Norbourg et captital politique

Le 24 septembre dernier, le ministre québécois du Revenu, M. Rober Dutil, annonçait qu’il allait respecter la promesse de son prédécesseur faite en juin 2006 de rembourser aux investisseurs floués de Norbourg les impôts payés par Vincent Lacroix à l’État québécois. En effet, M. Lawrence S. Bergman, le ministre du Revenu à l’époque avait acquiescé à cette demande pressante des victimes de leur retourner 6 millions de dollars que M. Lacroix avait versés au fisc sous prétexte que cet argent était le leur, puisé directement à même les fonds communs de placement. À ces 6 millions s’ajouteront des intérêts de plus de 700 000 $. 

Il est à noter que le Groupe financier Norbourg était composé de plusieurs filiales et affichait, en 2004, plus de 2 milliards de dollars d’actif sous gestion. La cagnotte dans laquelle puisait Lacroix pour financer ses nombreuses acquisitions et mener une vie de pacha se limitait à 29 fonds communs de placement regroupés dans les Fonds Norbourg, Fonds Évolution et Fonds Perfolio. Sur des actifs totaux de 205 millions de dollars, il ne restait que 75 millions lorsque l’Autorité des marchés financiers (AMF) décida finalement d’intervenir en août 2005. L’ampleur de la fraude : 130 millions de dollars volatilisés et plus de 9200 investisseurs floués. Voilà pour la petite remise en contexte possiblement superflue pour cette cause hautement médiatisée.

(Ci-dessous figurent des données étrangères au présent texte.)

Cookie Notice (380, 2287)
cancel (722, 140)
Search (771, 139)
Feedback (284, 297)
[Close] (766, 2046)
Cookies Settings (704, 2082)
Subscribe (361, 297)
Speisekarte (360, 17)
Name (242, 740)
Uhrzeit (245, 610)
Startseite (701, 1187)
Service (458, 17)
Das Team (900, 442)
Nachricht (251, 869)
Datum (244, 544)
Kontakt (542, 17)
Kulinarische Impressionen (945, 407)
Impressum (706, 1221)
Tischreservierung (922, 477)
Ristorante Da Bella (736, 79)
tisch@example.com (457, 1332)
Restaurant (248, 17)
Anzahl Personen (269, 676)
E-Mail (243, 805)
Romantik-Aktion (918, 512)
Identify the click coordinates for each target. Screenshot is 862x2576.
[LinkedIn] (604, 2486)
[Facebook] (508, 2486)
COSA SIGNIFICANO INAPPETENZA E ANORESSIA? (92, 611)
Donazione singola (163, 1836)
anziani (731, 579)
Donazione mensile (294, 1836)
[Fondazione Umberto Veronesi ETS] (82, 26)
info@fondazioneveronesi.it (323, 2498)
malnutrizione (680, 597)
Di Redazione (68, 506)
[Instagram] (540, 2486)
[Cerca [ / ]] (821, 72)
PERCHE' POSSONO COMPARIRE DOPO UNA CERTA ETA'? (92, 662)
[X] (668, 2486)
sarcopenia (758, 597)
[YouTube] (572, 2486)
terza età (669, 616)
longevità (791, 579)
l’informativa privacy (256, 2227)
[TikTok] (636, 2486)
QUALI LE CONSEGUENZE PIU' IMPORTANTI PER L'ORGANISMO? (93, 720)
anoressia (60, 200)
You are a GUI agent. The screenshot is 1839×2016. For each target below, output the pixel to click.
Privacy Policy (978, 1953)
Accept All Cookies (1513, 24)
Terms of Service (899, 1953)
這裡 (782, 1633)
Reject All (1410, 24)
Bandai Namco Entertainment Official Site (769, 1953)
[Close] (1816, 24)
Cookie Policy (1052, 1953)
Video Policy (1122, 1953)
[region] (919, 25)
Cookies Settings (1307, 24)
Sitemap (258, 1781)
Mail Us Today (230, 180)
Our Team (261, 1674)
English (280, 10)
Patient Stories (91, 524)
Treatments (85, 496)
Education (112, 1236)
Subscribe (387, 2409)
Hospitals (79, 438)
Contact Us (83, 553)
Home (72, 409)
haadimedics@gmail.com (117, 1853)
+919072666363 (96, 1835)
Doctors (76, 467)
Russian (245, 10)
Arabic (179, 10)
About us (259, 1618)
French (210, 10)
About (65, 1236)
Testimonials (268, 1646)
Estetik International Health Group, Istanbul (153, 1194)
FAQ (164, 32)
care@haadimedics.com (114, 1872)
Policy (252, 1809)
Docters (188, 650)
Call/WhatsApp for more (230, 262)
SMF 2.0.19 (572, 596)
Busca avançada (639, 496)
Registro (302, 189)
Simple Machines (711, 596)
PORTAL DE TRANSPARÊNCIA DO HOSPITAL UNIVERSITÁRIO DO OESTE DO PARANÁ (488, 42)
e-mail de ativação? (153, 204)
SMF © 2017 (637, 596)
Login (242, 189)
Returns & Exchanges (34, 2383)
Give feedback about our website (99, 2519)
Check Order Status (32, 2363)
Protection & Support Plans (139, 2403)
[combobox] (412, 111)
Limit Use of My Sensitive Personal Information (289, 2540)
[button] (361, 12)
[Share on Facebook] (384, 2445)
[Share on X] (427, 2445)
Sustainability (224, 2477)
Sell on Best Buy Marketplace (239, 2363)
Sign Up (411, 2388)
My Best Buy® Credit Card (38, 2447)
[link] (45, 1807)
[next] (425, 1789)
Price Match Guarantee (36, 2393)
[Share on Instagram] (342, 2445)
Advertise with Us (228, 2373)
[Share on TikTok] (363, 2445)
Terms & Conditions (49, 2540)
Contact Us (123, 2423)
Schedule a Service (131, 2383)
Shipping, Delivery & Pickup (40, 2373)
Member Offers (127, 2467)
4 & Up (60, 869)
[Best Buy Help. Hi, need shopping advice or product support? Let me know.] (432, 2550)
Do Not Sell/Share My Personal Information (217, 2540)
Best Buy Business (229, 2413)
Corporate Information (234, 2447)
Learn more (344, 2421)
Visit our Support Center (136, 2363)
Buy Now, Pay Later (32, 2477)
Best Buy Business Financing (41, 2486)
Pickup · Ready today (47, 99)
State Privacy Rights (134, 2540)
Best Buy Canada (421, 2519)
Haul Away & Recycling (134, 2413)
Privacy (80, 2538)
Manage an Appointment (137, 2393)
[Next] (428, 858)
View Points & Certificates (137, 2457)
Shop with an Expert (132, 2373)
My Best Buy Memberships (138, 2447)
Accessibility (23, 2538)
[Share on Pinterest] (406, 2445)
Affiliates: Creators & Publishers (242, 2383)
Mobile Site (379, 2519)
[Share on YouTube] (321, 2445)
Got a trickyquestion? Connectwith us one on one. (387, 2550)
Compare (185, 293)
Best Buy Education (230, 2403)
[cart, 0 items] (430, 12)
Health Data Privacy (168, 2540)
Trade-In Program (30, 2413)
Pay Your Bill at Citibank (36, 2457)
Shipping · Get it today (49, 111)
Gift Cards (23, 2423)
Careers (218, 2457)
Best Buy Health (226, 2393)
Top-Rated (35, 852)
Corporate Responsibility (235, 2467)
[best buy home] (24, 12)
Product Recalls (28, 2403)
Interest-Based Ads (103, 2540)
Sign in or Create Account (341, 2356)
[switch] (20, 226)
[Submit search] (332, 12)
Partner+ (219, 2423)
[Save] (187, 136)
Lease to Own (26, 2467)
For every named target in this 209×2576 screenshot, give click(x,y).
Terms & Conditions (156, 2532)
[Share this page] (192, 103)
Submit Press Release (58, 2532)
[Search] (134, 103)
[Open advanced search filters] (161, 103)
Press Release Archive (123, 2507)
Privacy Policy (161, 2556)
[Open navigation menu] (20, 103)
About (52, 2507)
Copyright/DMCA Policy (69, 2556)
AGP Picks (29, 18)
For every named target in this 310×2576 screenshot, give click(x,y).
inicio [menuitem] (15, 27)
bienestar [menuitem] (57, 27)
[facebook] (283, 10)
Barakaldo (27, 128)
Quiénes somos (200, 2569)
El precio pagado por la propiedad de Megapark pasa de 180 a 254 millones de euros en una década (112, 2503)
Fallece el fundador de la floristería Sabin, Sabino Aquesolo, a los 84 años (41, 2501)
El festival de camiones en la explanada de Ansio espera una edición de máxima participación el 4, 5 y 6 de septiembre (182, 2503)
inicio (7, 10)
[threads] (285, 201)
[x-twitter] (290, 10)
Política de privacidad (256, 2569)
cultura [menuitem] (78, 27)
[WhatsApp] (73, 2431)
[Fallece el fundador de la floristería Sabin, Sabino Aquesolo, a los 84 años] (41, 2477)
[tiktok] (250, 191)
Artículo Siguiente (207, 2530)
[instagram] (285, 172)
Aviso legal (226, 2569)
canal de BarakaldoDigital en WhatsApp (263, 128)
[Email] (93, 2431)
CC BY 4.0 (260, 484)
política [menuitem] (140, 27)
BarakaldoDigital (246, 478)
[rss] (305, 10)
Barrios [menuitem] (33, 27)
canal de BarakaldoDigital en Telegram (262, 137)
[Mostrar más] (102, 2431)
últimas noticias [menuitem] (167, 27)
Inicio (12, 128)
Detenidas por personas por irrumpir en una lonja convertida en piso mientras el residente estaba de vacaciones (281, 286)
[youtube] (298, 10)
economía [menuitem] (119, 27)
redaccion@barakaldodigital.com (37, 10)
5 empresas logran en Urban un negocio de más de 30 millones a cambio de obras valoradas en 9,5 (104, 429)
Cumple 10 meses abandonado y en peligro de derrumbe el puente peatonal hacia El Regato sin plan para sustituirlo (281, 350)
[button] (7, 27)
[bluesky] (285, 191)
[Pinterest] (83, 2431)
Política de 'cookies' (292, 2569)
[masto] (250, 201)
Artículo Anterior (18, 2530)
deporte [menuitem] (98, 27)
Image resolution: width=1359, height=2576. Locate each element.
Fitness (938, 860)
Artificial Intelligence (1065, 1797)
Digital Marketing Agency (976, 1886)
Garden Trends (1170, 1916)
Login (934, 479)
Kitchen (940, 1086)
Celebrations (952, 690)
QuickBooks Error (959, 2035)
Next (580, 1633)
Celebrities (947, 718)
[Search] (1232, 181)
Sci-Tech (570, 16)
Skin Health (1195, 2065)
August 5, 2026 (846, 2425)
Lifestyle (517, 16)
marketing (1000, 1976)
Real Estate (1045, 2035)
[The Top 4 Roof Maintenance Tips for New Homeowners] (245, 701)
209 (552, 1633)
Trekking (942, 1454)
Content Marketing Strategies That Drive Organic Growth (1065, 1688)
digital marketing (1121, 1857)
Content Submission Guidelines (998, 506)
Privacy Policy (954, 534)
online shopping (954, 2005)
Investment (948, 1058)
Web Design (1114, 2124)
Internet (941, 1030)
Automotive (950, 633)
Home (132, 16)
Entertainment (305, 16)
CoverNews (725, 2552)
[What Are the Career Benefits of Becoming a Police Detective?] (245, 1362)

Revenons à nos moutons donc, cette décision du gouvernement Charest de dédommager partiellement les 9200 victimes de Lacroix par l’entremise de son bras du fisc qui, comme partout ailleurs, est davantage reconnu dans la légende pour être long et avoir une mécanique à sens unique. Lors de son annonce, le ministre Dutil à mis de l’emphase sur le caractère exceptionnel de cette décision et a ajouté : « Par ce geste nous faisons preuve de compréhension et démontrons notre sympathie envers les investisseurs floués ».  Oui, d’accord. Compréhension et sympathie sont de mise lorsque des gens sont détroussés de leur avoir, dans certains cas, les fruits d’une vie de labeur. Mais est-ce que ce désir d’exprimer cette empathie peut justifier un retrait automatique au Fonds consolidé de la province et de faire de tous les contribuables québécois des créanciers, pour ne pas dire des victimes, de Vincent Lacroix? Pourquoi cette mesure choisie par le gouvernement fait en sorte que « caractère exceptionnel » soit maintenant synonyme de « mesure arbitraire »? Pour tenter de comprendre en quoi cette décision est bâclée et ne respecte aucunement certains principes de justices et administratifs fondamentaux, revenons sur quelques éléments essentiels de cette décision.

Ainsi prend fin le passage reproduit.